==== Available records ====

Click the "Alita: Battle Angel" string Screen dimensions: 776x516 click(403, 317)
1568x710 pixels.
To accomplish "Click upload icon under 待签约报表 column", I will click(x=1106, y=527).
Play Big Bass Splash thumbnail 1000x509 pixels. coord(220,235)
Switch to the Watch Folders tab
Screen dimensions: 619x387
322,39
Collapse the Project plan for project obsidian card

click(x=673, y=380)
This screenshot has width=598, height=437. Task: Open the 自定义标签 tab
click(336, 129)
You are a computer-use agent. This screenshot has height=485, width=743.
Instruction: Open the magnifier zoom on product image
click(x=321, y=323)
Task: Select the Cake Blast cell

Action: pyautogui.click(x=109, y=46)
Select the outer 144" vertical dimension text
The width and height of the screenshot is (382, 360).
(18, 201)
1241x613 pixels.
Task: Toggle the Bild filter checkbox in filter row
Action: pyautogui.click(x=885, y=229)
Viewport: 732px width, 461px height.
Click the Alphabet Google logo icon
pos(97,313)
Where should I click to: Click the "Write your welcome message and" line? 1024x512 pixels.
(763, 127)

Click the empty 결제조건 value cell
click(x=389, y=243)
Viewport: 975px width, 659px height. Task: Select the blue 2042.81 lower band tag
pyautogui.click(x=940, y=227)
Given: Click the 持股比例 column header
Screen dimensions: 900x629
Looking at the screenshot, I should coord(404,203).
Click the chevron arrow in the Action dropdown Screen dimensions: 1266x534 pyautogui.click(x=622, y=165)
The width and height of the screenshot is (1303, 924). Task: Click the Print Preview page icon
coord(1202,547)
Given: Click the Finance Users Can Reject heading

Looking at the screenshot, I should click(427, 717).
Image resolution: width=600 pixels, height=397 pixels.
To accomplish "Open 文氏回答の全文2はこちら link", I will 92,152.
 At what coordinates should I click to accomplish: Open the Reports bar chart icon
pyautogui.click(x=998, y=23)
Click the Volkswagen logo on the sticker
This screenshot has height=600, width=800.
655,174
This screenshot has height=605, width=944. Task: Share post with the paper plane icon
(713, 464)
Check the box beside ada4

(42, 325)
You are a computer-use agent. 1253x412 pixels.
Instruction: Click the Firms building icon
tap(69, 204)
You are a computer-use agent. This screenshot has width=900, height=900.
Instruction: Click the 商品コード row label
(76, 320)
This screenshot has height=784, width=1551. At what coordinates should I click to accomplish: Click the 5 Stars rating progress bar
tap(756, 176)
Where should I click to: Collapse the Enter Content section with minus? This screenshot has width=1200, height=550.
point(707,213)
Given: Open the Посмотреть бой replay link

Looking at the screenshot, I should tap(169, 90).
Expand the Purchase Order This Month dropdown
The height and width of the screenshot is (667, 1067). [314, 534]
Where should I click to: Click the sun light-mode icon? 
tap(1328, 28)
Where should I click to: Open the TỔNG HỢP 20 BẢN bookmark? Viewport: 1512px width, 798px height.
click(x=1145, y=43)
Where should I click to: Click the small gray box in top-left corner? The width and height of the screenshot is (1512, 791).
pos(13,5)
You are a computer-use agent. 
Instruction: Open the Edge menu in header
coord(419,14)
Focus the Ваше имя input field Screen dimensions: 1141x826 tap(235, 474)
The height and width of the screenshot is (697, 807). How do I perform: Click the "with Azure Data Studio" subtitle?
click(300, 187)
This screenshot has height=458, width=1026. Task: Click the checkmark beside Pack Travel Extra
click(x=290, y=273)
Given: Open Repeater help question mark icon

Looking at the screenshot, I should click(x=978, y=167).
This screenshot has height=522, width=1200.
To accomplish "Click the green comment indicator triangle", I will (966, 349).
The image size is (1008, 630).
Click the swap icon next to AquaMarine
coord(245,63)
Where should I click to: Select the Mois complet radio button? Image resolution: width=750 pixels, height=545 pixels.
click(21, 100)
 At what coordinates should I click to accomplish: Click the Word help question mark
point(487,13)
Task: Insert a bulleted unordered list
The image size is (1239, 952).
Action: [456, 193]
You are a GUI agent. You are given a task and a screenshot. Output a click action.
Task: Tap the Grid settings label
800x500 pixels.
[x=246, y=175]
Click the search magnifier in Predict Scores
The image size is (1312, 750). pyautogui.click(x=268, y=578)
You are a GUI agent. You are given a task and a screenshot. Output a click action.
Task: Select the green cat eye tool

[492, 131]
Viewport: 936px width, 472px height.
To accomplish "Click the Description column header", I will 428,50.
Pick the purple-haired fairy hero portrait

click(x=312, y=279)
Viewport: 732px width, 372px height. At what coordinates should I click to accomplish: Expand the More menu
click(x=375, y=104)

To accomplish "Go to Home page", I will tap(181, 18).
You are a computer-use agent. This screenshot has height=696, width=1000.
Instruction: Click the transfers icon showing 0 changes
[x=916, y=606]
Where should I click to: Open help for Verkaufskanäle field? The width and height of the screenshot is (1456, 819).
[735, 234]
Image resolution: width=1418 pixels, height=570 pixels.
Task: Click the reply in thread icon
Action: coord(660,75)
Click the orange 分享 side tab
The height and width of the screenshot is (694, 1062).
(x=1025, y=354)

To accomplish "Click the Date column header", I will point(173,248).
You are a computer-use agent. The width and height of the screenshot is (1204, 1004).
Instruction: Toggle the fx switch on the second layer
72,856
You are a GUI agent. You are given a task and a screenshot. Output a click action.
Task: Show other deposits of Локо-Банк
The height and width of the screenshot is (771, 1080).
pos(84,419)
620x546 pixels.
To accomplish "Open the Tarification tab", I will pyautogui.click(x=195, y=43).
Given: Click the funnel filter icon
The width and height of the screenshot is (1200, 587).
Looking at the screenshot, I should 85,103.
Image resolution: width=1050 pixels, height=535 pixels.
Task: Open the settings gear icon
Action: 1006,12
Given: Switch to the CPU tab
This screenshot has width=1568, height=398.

====

Write out every entry word for word.

Click the "Alita: Battle Angel" string Screen dimensions: 776x516 click(403, 317)
1568x710 pixels.
To accomplish "Click upload icon under 待签约报表 column", I will click(x=1106, y=527).
Play Big Bass Splash thumbnail 1000x509 pixels. coord(220,235)
Switch to the Watch Folders tab
Screen dimensions: 619x387
322,39
Collapse the Project plan for project obsidian card

click(x=673, y=380)
This screenshot has width=598, height=437. Task: Open the 自定义标签 tab
click(336, 129)
You are a computer-use agent. This screenshot has height=485, width=743.
Instruction: Open the magnifier zoom on product image
click(x=321, y=323)
Task: Select the Cake Blast cell

Action: pyautogui.click(x=109, y=46)
Select the outer 144" vertical dimension text
The width and height of the screenshot is (382, 360).
(18, 201)
1241x613 pixels.
Task: Toggle the Bild filter checkbox in filter row
Action: pyautogui.click(x=885, y=229)
Viewport: 732px width, 461px height.
Click the Alphabet Google logo icon
pos(97,313)
Where should I click to: Click the "Write your welcome message and" line? 1024x512 pixels.
(763, 127)

Click the empty 결제조건 value cell
click(x=389, y=243)
Viewport: 975px width, 659px height. Task: Select the blue 2042.81 lower band tag
pyautogui.click(x=940, y=227)
Given: Click the 持股比例 column header
Screen dimensions: 900x629
Looking at the screenshot, I should coord(404,203).
Click the chevron arrow in the Action dropdown Screen dimensions: 1266x534 pyautogui.click(x=622, y=165)
The width and height of the screenshot is (1303, 924). Task: Click the Print Preview page icon
coord(1202,547)
Given: Click the Finance Users Can Reject heading

Looking at the screenshot, I should click(427, 717).
Image resolution: width=600 pixels, height=397 pixels.
To accomplish "Open 文氏回答の全文2はこちら link", I will 92,152.
 At what coordinates should I click to accomplish: Open the Reports bar chart icon
pyautogui.click(x=998, y=23)
Click the Volkswagen logo on the sticker
This screenshot has height=600, width=800.
655,174
This screenshot has height=605, width=944. Task: Share post with the paper plane icon
(713, 464)
Check the box beside ada4

(42, 325)
You are a computer-use agent. 1253x412 pixels.
Instruction: Click the Firms building icon
tap(69, 204)
You are a computer-use agent. This screenshot has width=900, height=900.
Instruction: Click the 商品コード row label
(76, 320)
This screenshot has height=784, width=1551. At what coordinates should I click to accomplish: Click the 5 Stars rating progress bar
tap(756, 176)
Where should I click to: Collapse the Enter Content section with minus? This screenshot has width=1200, height=550.
point(707,213)
Given: Open the Посмотреть бой replay link

Looking at the screenshot, I should tap(169, 90).
Expand the Purchase Order This Month dropdown
The height and width of the screenshot is (667, 1067). [314, 534]
Where should I click to: Click the sun light-mode icon? 
tap(1328, 28)
Where should I click to: Open the TỔNG HỢP 20 BẢN bookmark? Viewport: 1512px width, 798px height.
click(x=1145, y=43)
Where should I click to: Click the small gray box in top-left corner? The width and height of the screenshot is (1512, 791).
pos(13,5)
You are a computer-use agent. 
Instruction: Open the Edge menu in header
coord(419,14)
Focus the Ваше имя input field Screen dimensions: 1141x826 tap(235, 474)
The height and width of the screenshot is (697, 807). How do I perform: Click the "with Azure Data Studio" subtitle?
click(300, 187)
This screenshot has height=458, width=1026. Task: Click the checkmark beside Pack Travel Extra
click(x=290, y=273)
Given: Open Repeater help question mark icon

Looking at the screenshot, I should click(x=978, y=167).
This screenshot has height=522, width=1200.
To accomplish "Click the green comment indicator triangle", I will (966, 349).
The image size is (1008, 630).
Click the swap icon next to AquaMarine
coord(245,63)
Where should I click to: Select the Mois complet radio button? Image resolution: width=750 pixels, height=545 pixels.
click(21, 100)
 At what coordinates should I click to accomplish: Click the Word help question mark
point(487,13)
Task: Insert a bulleted unordered list
The image size is (1239, 952).
Action: [456, 193]
You are a GUI agent. You are given a task and a screenshot. Output a click action.
Task: Tap the Grid settings label
800x500 pixels.
[x=246, y=175]
Click the search magnifier in Predict Scores
The image size is (1312, 750). pyautogui.click(x=268, y=578)
You are a GUI agent. You are given a task and a screenshot. Output a click action.
Task: Select the green cat eye tool

[492, 131]
Viewport: 936px width, 472px height.
To accomplish "Click the Description column header", I will 428,50.
Pick the purple-haired fairy hero portrait

click(x=312, y=279)
Viewport: 732px width, 372px height. At what coordinates should I click to accomplish: Expand the More menu
click(x=375, y=104)

To accomplish "Go to Home page", I will tap(181, 18).
You are a computer-use agent. This screenshot has height=696, width=1000.
Instruction: Click the transfers icon showing 0 changes
[x=916, y=606]
Where should I click to: Open help for Verkaufskanäle field? The width and height of the screenshot is (1456, 819).
[735, 234]
Image resolution: width=1418 pixels, height=570 pixels.
Task: Click the reply in thread icon
Action: coord(660,75)
Click the orange 分享 side tab
The height and width of the screenshot is (694, 1062).
(x=1025, y=354)

To accomplish "Click the Date column header", I will point(173,248).
You are a computer-use agent. The width and height of the screenshot is (1204, 1004).
Instruction: Toggle the fx switch on the second layer
72,856
You are a GUI agent. You are given a task and a screenshot. Output a click action.
Task: Show other deposits of Локо-Банк
The height and width of the screenshot is (771, 1080).
pos(84,419)
620x546 pixels.
To accomplish "Open the Tarification tab", I will pyautogui.click(x=195, y=43).
Given: Click the funnel filter icon
The width and height of the screenshot is (1200, 587).
Looking at the screenshot, I should 85,103.
Image resolution: width=1050 pixels, height=535 pixels.
Task: Open the settings gear icon
Action: 1006,12
Given: Switch to the CPU tab
This screenshot has width=1568, height=398.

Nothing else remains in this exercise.